(Stored items)
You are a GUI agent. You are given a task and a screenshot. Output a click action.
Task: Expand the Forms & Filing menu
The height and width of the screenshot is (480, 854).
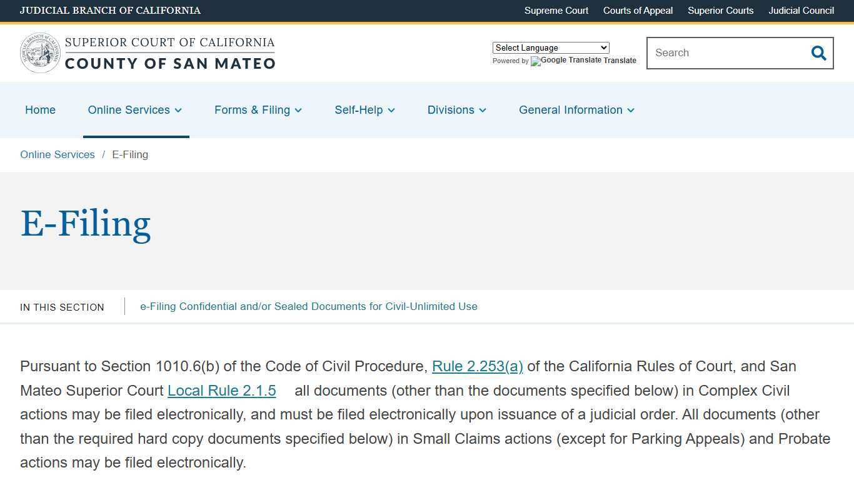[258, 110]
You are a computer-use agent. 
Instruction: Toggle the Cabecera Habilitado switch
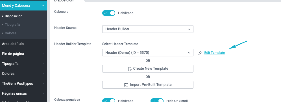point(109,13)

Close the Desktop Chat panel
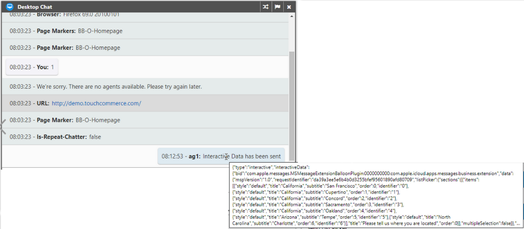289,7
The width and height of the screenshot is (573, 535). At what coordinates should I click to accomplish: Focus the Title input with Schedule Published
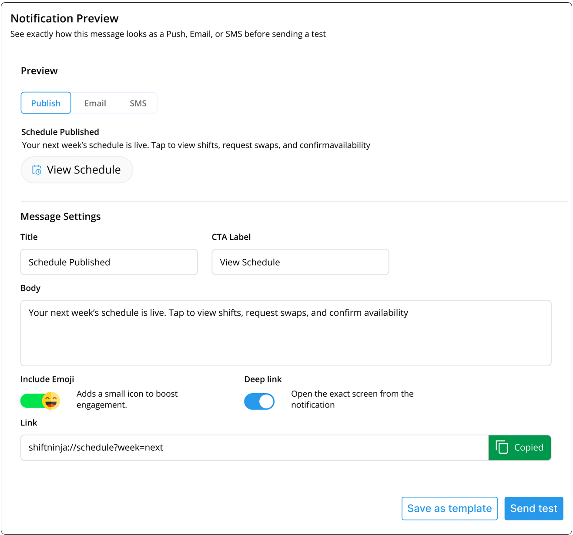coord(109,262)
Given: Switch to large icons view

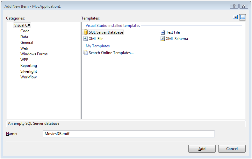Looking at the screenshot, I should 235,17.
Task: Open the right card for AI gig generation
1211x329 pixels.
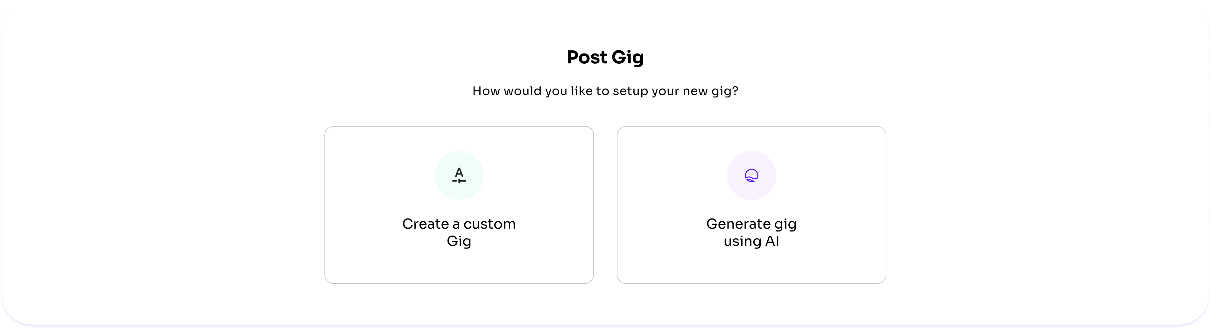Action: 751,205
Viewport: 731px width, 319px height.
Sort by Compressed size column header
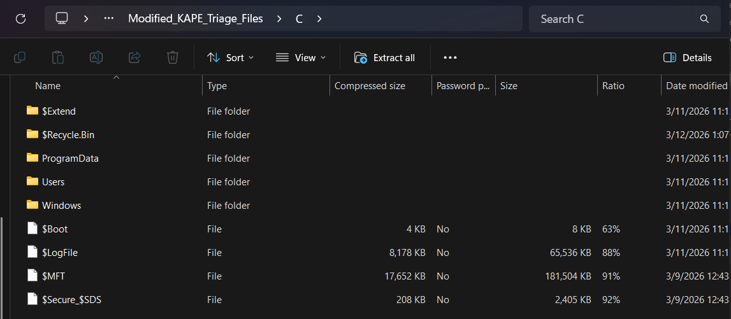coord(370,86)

---

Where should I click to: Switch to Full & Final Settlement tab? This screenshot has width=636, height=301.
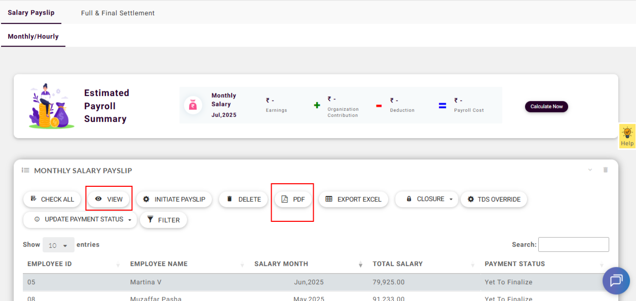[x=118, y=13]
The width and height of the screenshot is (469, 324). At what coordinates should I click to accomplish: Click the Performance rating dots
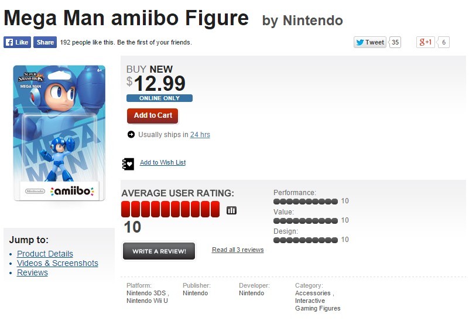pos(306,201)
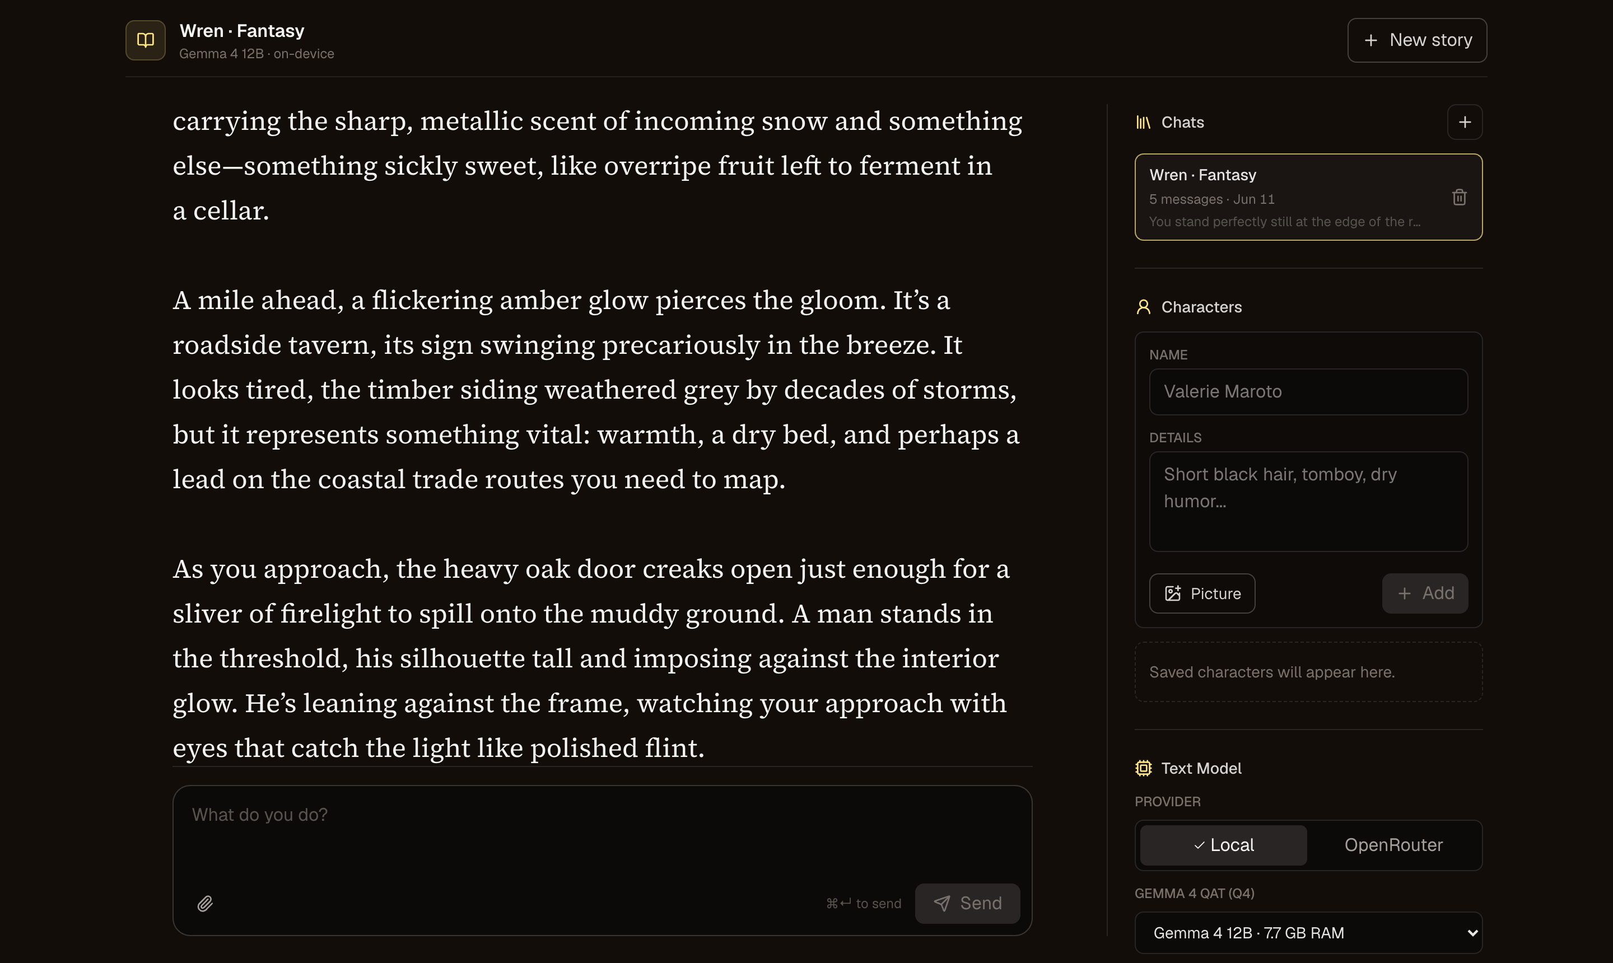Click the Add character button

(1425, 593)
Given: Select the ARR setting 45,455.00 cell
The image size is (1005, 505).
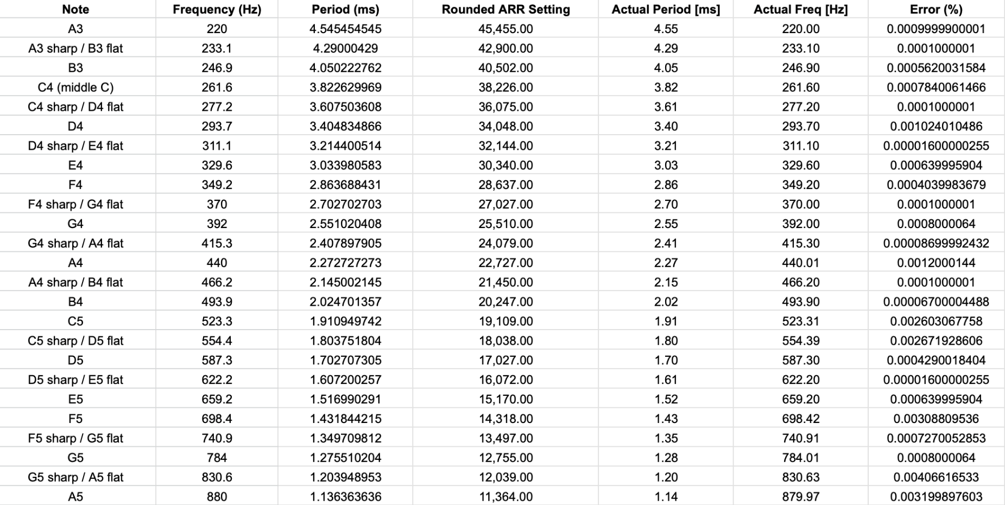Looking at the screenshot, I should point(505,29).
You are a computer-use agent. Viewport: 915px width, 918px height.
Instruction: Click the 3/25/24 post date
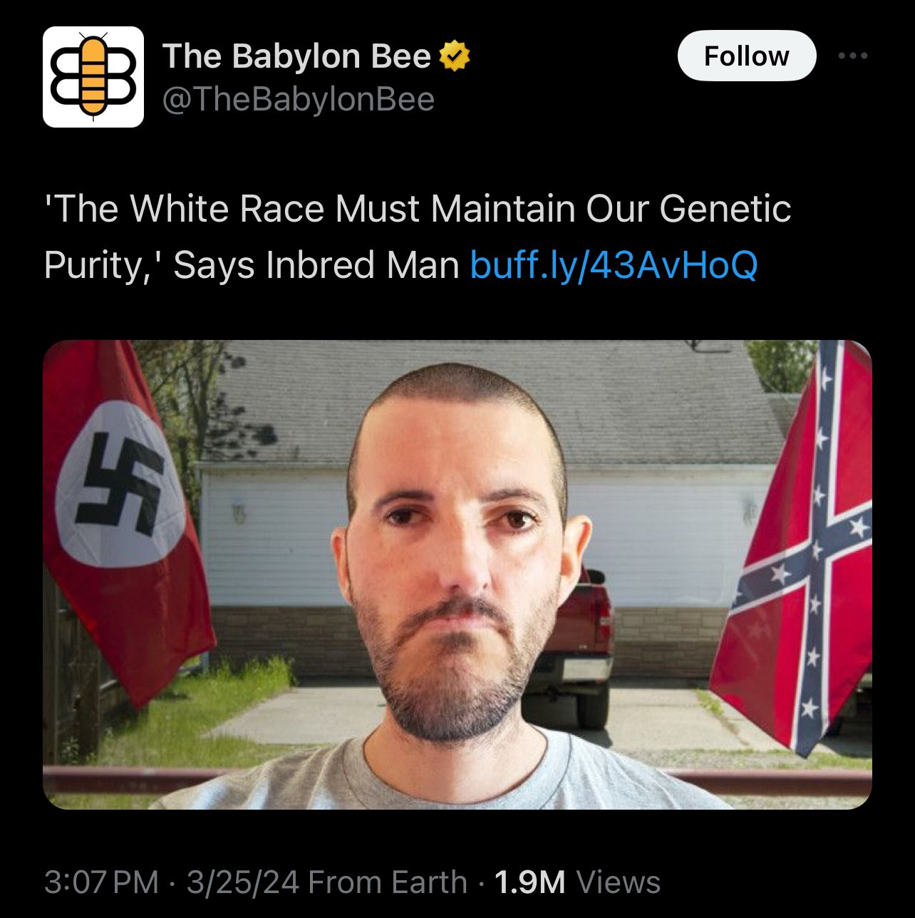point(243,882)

---

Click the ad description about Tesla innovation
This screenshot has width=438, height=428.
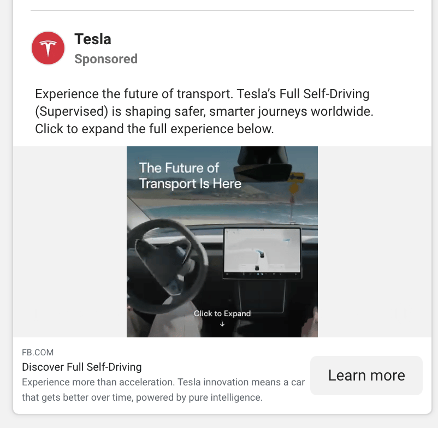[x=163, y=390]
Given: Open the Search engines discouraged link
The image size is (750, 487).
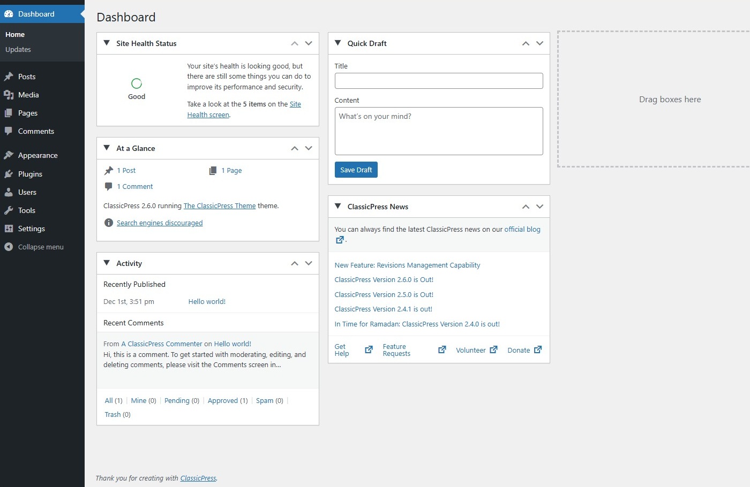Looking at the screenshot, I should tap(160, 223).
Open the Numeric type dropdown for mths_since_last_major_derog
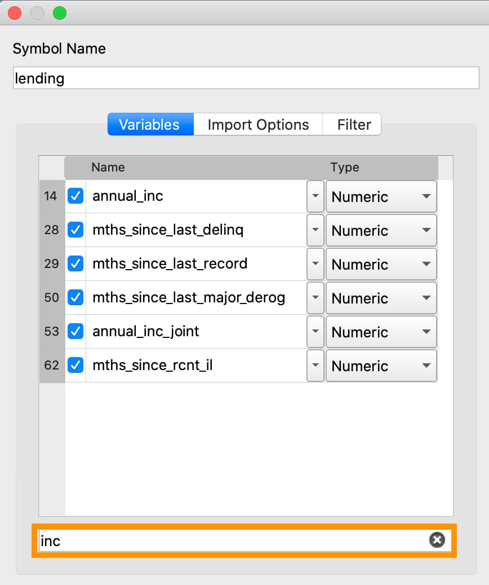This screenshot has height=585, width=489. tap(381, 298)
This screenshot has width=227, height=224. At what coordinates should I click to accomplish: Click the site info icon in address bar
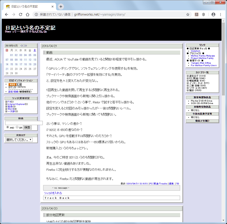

Problem: Search the entries above for "Viewport". Show every line that has it.

Response:
Viewport: 731px width, 319px height.
You are a computer-use agent. Viewport: 915px width, 918px height.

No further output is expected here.